TEXTO:
# # # # # # #

Sentado num balanço rústico, Almir Sater sente a luz solar aquecer seu corpo enquanto conversa por videochamada. O cenário ao redor remete ao de “Pantanal”, a novela em que ele contracenou há pouco com o filho, Gabriel. O verde, porém, não é pantaneiro.
O músico está em sua casa, na Serra da Cantareira, em São Paulo, e parece tão sereno quanto seu novo disco, “Do Amanhã Nada Sei”, que chega às plataformas digitais nesta sexta (28). É o seu primeiro álbum de inéditas desde “Ar” e “Ar+”, vencedores do Grammy Latino, em 2016 e 2018.
Num tom bucólico, a nova obra de Sater mantém a veia caipira de sua carreira e traz faixas que refletem a vida no campo. Mais lentas, as canções de seu sertanejo flertam com folk e, em alguns momentos, fazem um aceno a um samba otimista.
As letras vão de paixões platônicas a questionamentos sobre o território brasileiro. É como se o disco tivesse saído diretamente de “Pantanal”. Não é exagero dizer que poderia ser a trilha da novela.
Não à toa, ele afirma que “Do Amanhã Nada Sei” foi muito influenciado pela trama. Sua produção veio ao mesmo tempo que o ator gravou o remake da novela, que, segundo ele, teve impactos semelhantes aos da versão original, da qual também participou, em 1990.
“São épocas, pantanais e mundos diferentes, mas a emoção da fantasia se manteve a mesma”, afirma. Dessa vez, ele fez o papel do chalaneiro Eugênio. Seu antigo personagem -do violeiro que invoca o Diabo- ficou com o filho, Gabriel.
O artista diz que, ao voltar às terras pantaneiras, aproveitou para compor o novo disco e incluir as inspirações que viu despontar na pandemia -“quando ninguém sabia se o mundo ia acabar”. Vai ver, é daí a carga emotiva e reflexiva das letras.
O som brota de instrumentos como sua clássica viola de dez cordas, charango, mandolim, violão, cavaquinho e teclado. Tudo num ritmo de sossego rural.

# # # # # # #

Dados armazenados
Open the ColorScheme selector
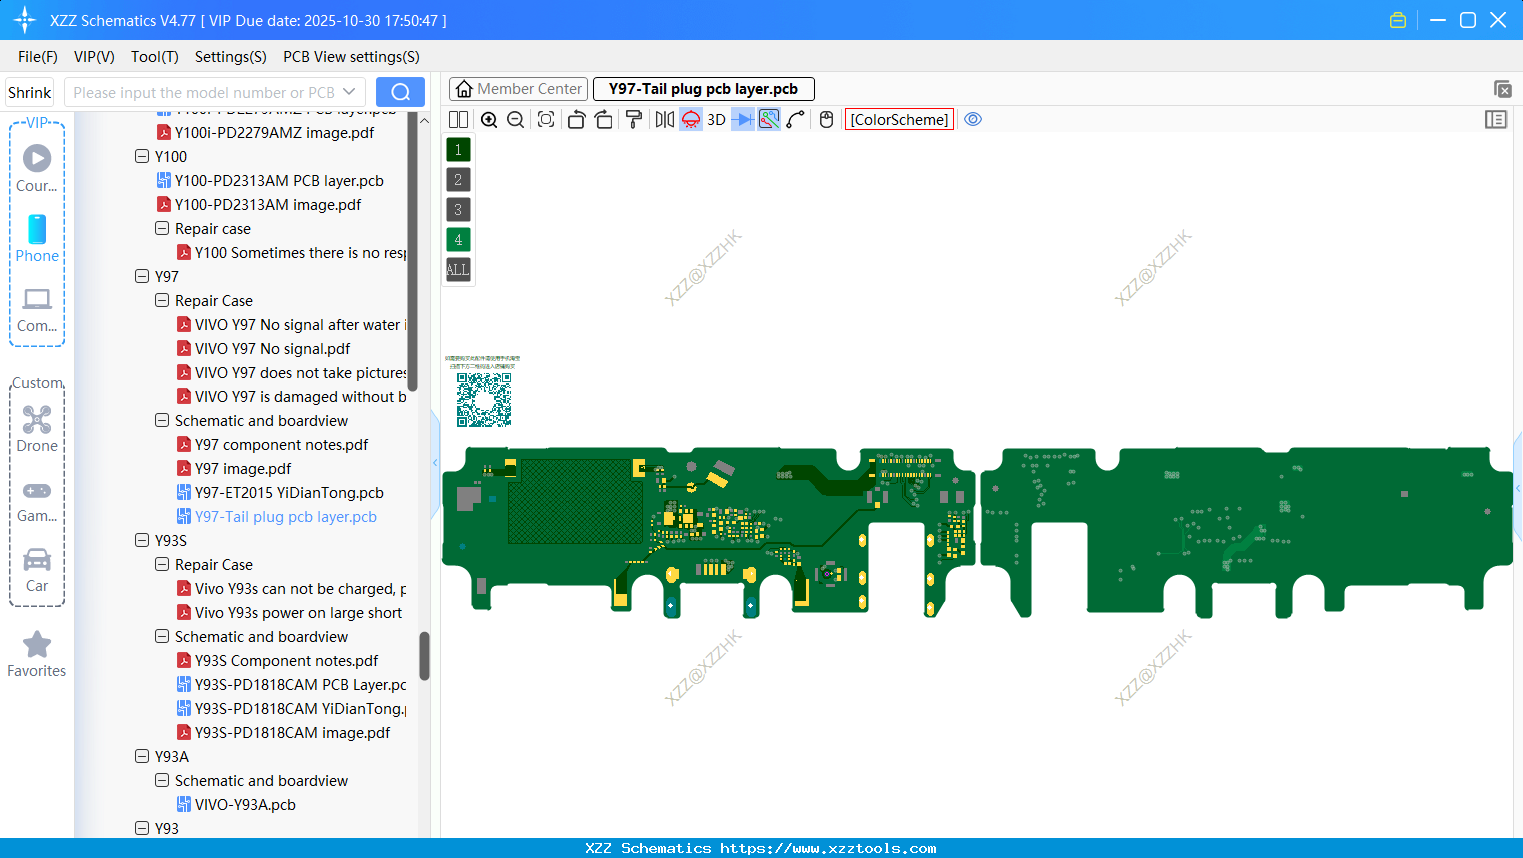Screen dimensions: 1523x858 click(898, 119)
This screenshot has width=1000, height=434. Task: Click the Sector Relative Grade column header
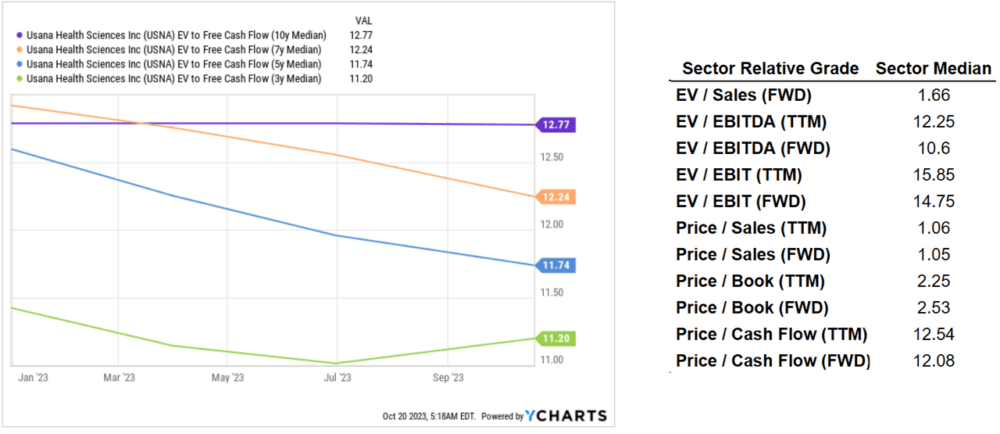click(x=770, y=69)
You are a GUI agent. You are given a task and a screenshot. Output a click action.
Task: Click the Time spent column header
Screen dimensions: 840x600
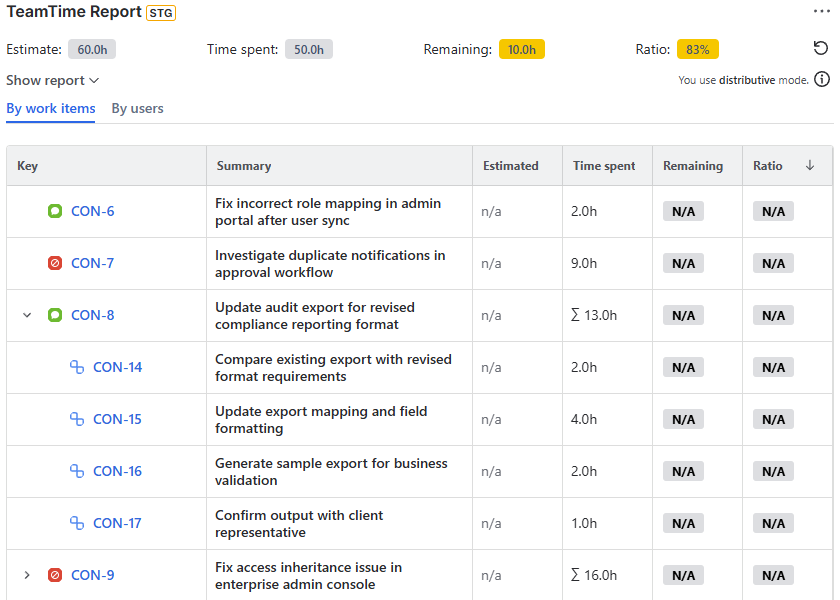(604, 166)
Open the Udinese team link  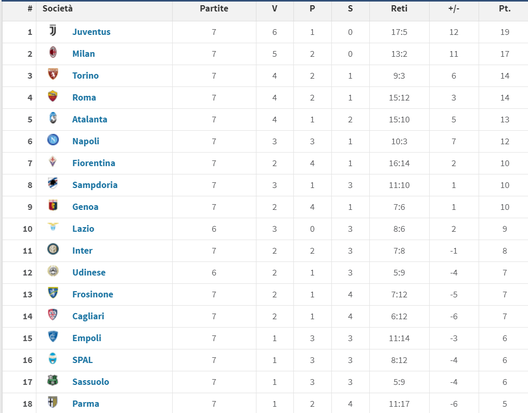click(89, 273)
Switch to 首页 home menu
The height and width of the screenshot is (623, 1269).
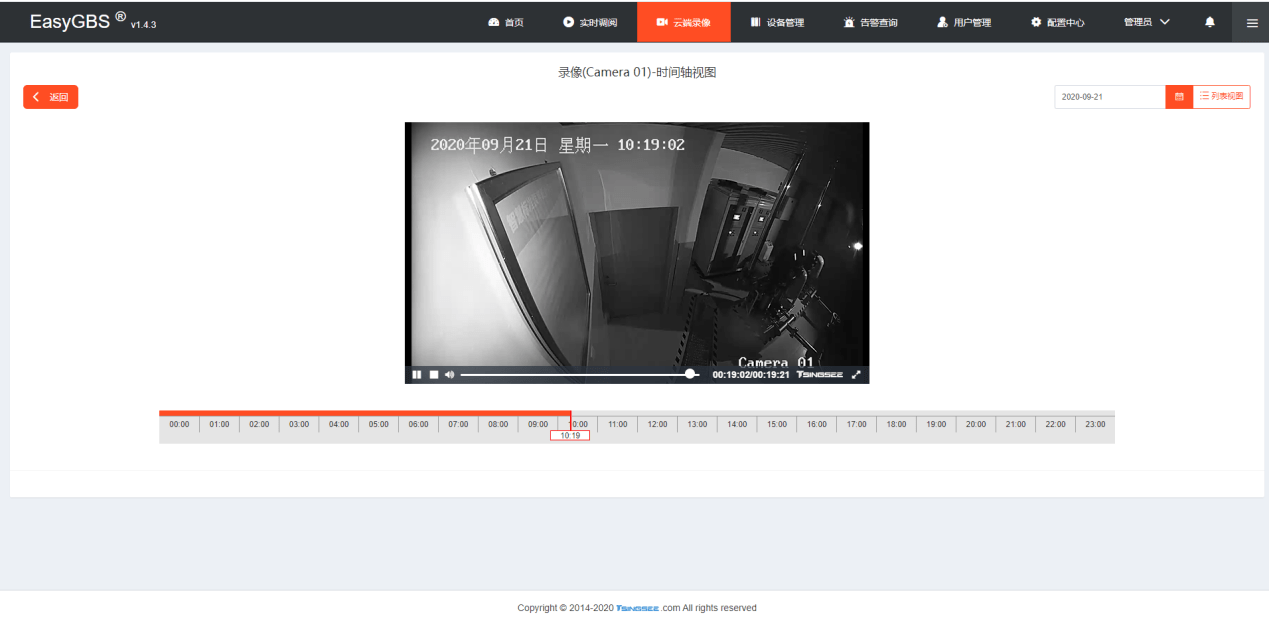pos(505,21)
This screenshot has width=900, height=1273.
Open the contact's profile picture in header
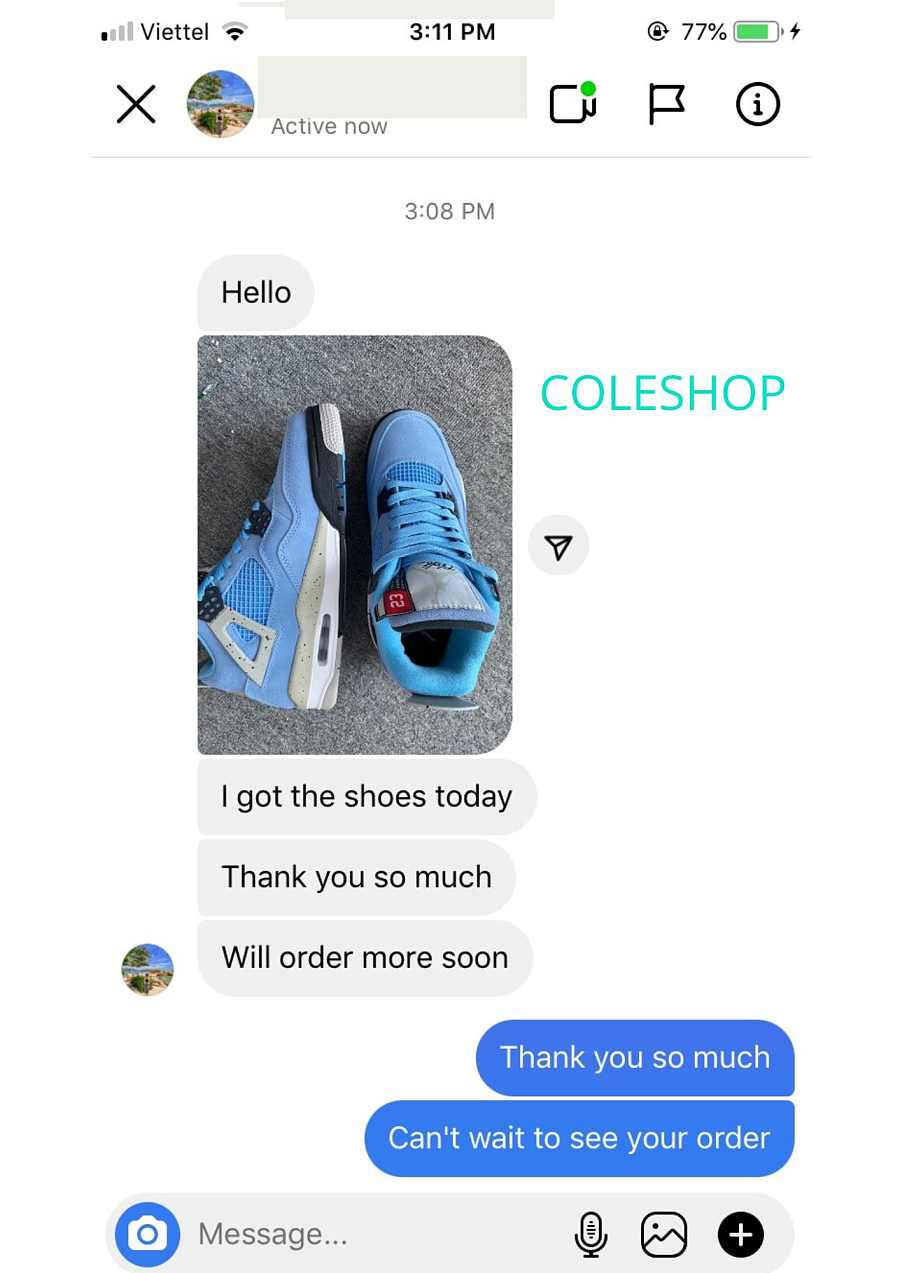220,104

# # # # # # #

INSTRUÇÕES DO EXERCÍCIO:
**A.** Extraia do texto sobre o novo disco de Almir Sater, sem qualquer alteração, o trecho que começa nas palavras “Não à toa, ele” e termina depois de “ficou com o filho, Gabriel.”.
**B.** Como seguiria o texto sobre o novo disco de Almir Sater? Continue-o a partir do ponto em que termina.

RESPOSTAS:
**A.**
Não à toa, ele afirma que “Do Amanhã Nada Sei” foi muito influenciado pela trama. Sua produção veio ao mesmo tempo que o ator gravou o remake da novela, que, segundo ele, teve impactos semelhantes aos da versão original, da qual também participou, em 1990.
“São épocas, pantanais e mundos diferentes, mas a emoção da fantasia se manteve a mesma”, afirma. Dessa vez, ele fez o papel do chalaneiro Eugênio. Seu antigo personagem -do violeiro que invoca o Diabo- ficou com o filho, Gabriel.

**B.**
“Existe um grande preconceito contra o caipira brasileiro, mas eu tenho orgulho de ser chamado de caipira. Muito mais do que de sertanejo”, afirma Sater. “Gosto dos cantadores de cururu, da Folia de Reis, do folclore, da nossa cultura.”
O cantor diz, porém, que tanto a música nacional quanto a gringa vêm deixando a desejar, e que os artistas atuais estão aquém daqueles de 40 anos atrás, quando iniciou sua carreira.
Pink Floyd, Bob Dylan, Eric Clapton, James Taylor, Tião Carreiro e Pardinho, Zé Coco do Riachão, Renato Andrade e Vieira e Vieirinha são alguns dos nomes que estão na playlist nostálgica do violeiro.
“Poeticamente, pioramos. E musicalmente, também”, diz ele. “Sinto falta de poesia. Vejo bons instrumentistas, mas poucas canções me emocionam.”
Segundo Sater, é natural que a música contemporânea esteja –nas palavras dele– pior, já que, antes, o “contexto do pós-Guerra havia injetado ânimo nas pessoas”.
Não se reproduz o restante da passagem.